> ACTION ITEM
Your task is to reproduce exactly the lines from the one containing "Like the post with the heart icon" through the last line below, both ends included, and nothing else, with no pictures.
-*-
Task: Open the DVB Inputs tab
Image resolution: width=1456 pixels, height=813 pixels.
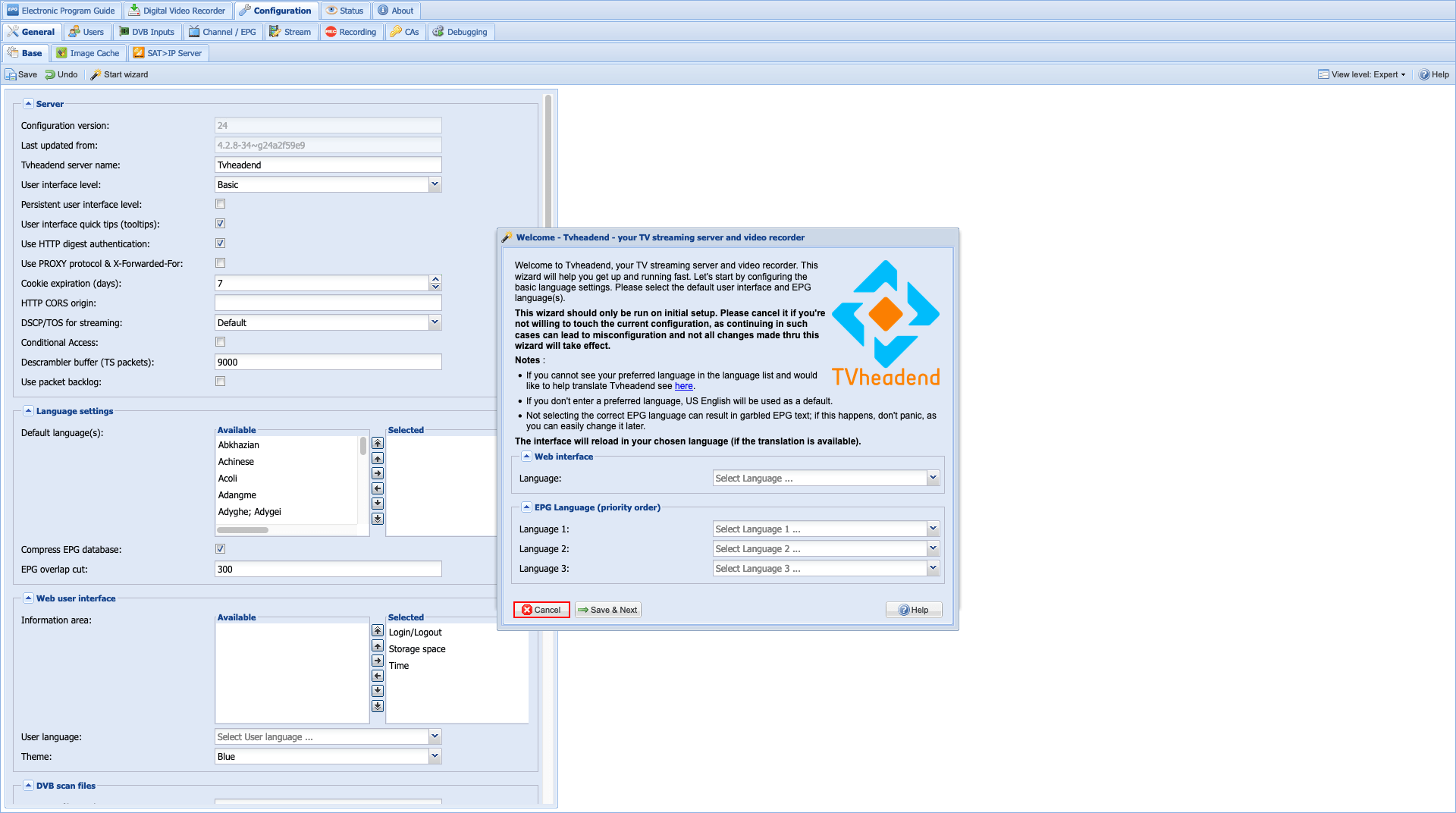Action: click(x=147, y=32)

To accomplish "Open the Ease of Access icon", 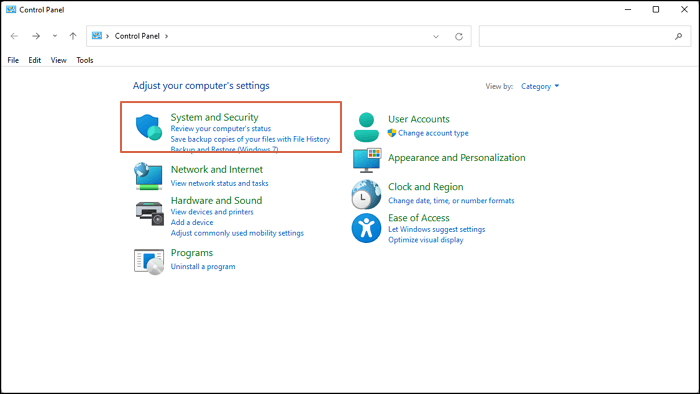I will click(x=366, y=228).
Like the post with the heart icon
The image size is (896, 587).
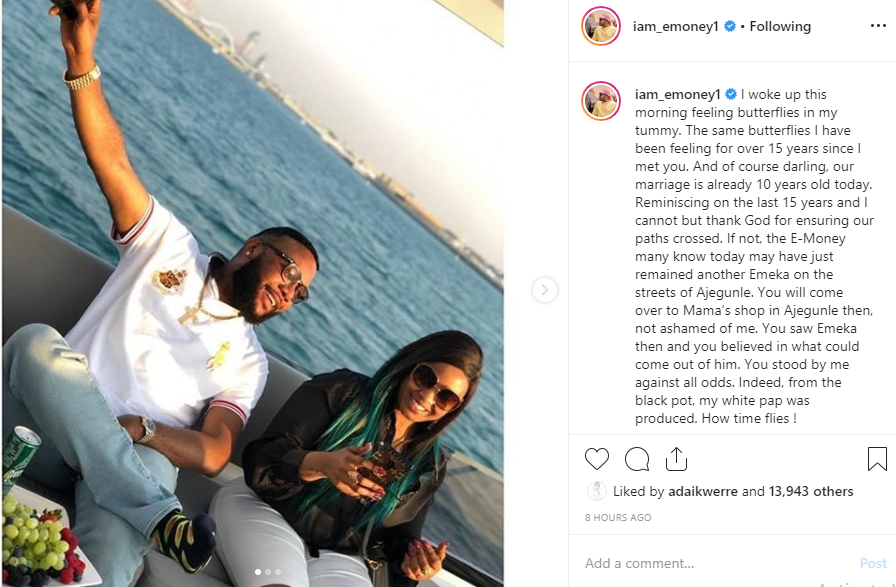[597, 459]
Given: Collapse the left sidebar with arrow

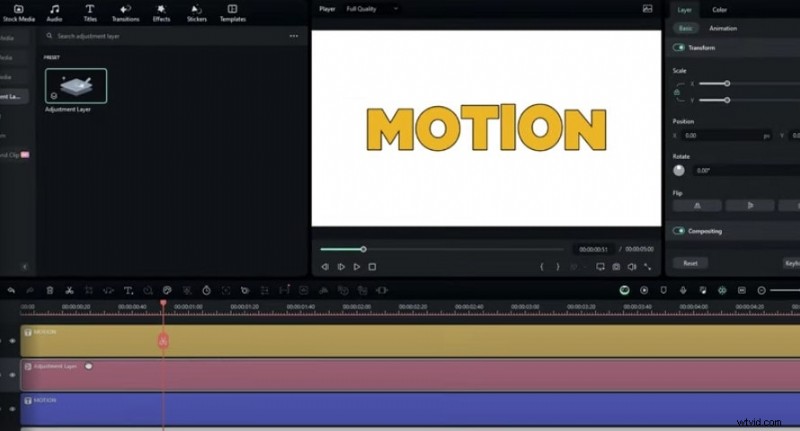Looking at the screenshot, I should [x=24, y=267].
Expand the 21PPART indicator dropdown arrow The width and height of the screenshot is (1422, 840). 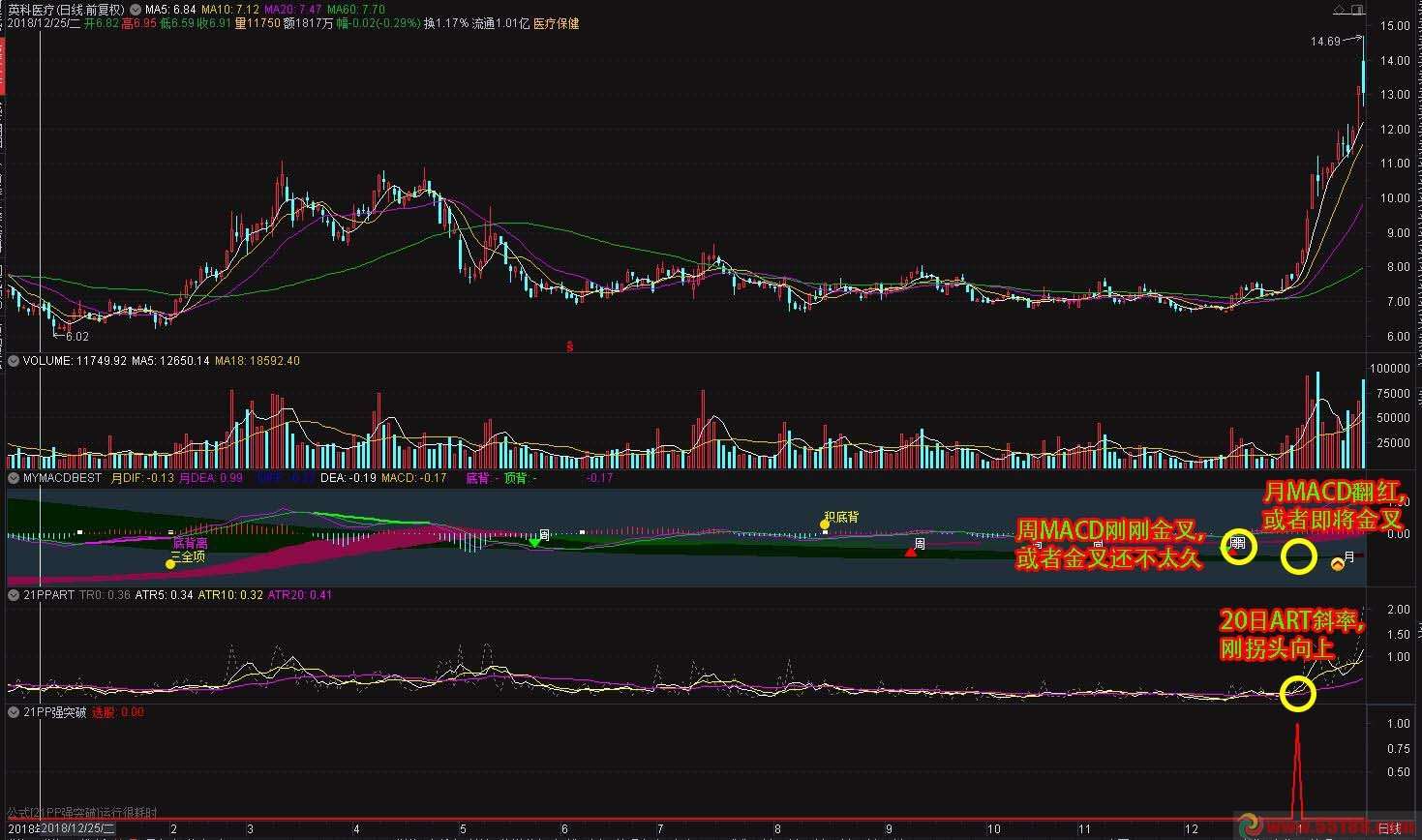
-*-
> TASK OUTPUT
Like the post with the heart icon
The image size is (896, 587).
[597, 459]
Given: Collapse the left sidebar with arrow

Looking at the screenshot, I should [x=24, y=267].
Expand the 21PPART indicator dropdown arrow The width and height of the screenshot is (1422, 840). 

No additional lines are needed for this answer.